■ **Texto**:

╔══

Subjetividade 03: Laços invisíveis

Subjetividade 03: Laços invisíveis

Subjetividade 03: Laços invisíveis

Textão de Luciene Carris*

Desde que a quarentena começou no Rio de Janeiro em março de 2020, algumas regras de convívio social mudaram em nome da saúde pública. Mas tais imposições não têm sido tão bem assim aceitas. Por razões diversas observa-se o descumprimento do que se tornou atualmente um consenso universal – o isolamento social e a quarentena. Por necessidade econômica, muitas pessoas não têm o privilégio de se isolar em casa se protegendo de um possível contágio. Nessa direção observa-se que a pandemia tem evidenciado a desigualdade socioeconômica e de gênero no país e no mundo.

╚══

■ **Bloco de dados**:

╔══

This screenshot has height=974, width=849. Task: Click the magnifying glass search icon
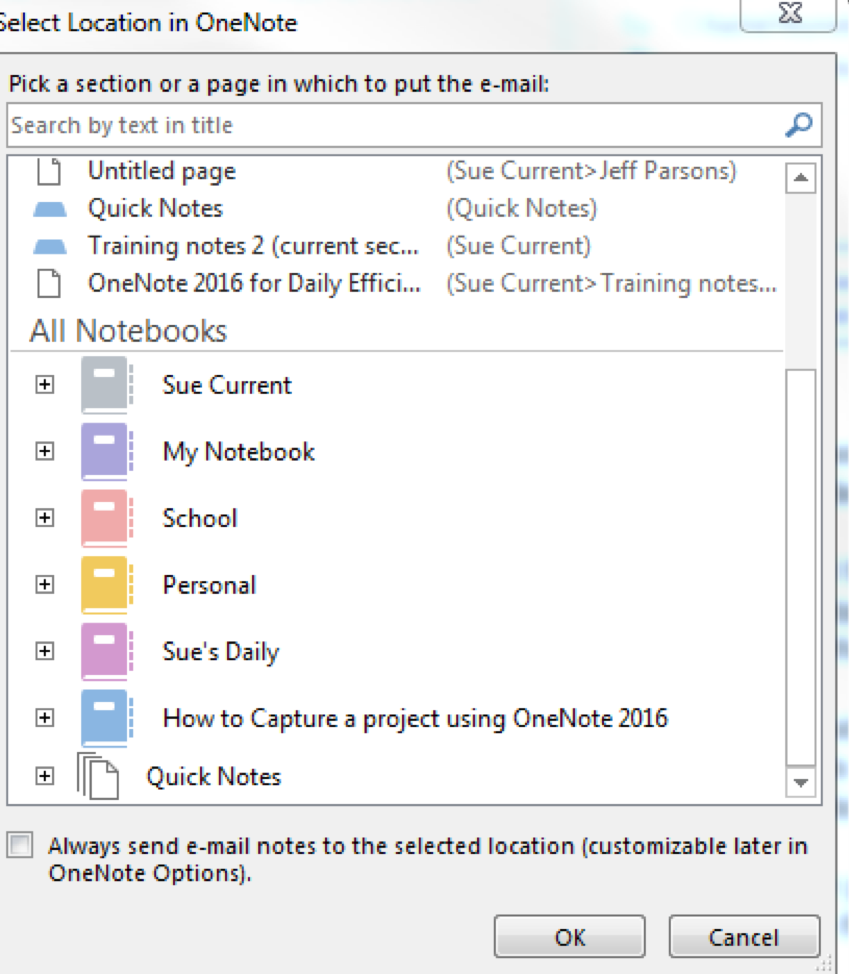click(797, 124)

╚══

■ **Instruções**: Transcreva integralmente o texto sobre a quarentena, sem alterar nada.

■ **Exercício resolvido**:
Subjetividade 03: Laços invisíveis

Subjetividade 03: Laços invisíveis

Subjetividade 03: Laços invisíveis

Textão de Luciene Carris*

Desde que a quarentena começou no Rio de Janeiro em março de 2020, algumas regras de convívio social mudaram em nome da saúde pública. Mas tais imposições não têm sido tão bem assim aceitas. Por razões diversas observa-se o descumprimento do que se tornou atualmente um consenso universal – o isolamento social e a quarentena. Por necessidade econômica, muitas pessoas não têm o privilégio de se isolar em casa se protegendo de um possível contágio. Nessa direção observa-se que a pandemia tem evidenciado a desigualdade socioeconômica e de gênero no país e no mundo.